Dès lors que le couple
Dieu le Père – Dieu le Fils se trouve dissocié par
l’anti-trinitarisme, le croyant est invité à se
positionner d’une part vis-à-vis de Dieu, d’autre
part vis-à-vis de Iéshoua. Il en résulte
un élargissement considérable des possibilités
au sens structuraliste du terme qui, à mon avis, n’ont
pas été encore toutes explorées.
Dieu « libéré » de
son Fils, c’est la possibilité pour nous de
ne plus rester enfermés dans une seule représentation
de Dieu, celle qui nous a été léguée
par la Bible : un dieu transcendant, providentiel (qui est
le maître de l’histoire, des grands et des petits évènements),
gardien de la morale et justicier, etc. Et si Dieu était
immanent à la Nature selon la pensée panthéiste
? Une énergie spirituelle qui circulerait dans la
Création comme une sève et qui pousserait (de
l’intérieur) les êtres à plus d’intelligence, à plus
d’amour, à plus d’universalité selon
une dynamique esquissée par Teilhard de Chardin. Et
si Dieu, comme le pense le bouddhisme, coïncidait avec
la totalité d’un univers où tous les
vivants sont entraînés avec leurs ego, avec
lui et par lui, dans un vaste tourbillon gravitationnel pour
accéder à la sérénité ?
La connaissance et la reconnaissance de toutes les religions
comme expériences spirituelles nous invitent à sortir
de notre seule tradition judéo-chrétienne-islamique,
pour une représentation plus universelle de Dieu,
même si celle-ci consiste surtout en points d’interrogation.

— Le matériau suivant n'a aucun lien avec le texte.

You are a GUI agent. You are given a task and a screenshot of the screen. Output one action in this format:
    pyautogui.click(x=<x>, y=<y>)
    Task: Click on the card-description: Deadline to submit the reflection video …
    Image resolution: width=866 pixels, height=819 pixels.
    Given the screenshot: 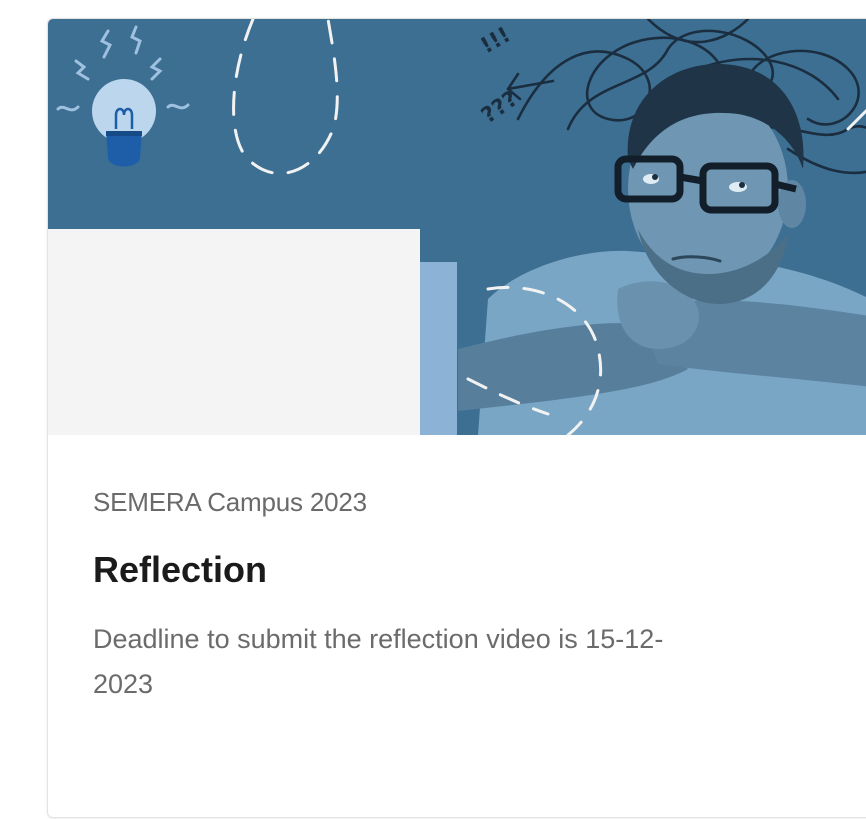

Mais aussi Iéshoua appréhendé pour
lui même. On peut dès lors être chrétien,
admirer l’enseignement et la vie du rabbin Ièshoua,
sans pour autant acquiescer à toutes ses croyances,
dont certaines relèvent de son époque, de sa
religion et de sa culture. Certes, son expérience
spirituelle nous enrichit, nous féconde, nous interpelle,
mais il n’est plus un dieu infaillible qu’il
faut croire sans discuter, ni un gourou que l’on suit
aveuglément. Récepteur et admirateur de son
message, nous avons à le traduire avec intelligence
et cœur pour notre siècle et nos divers milieux.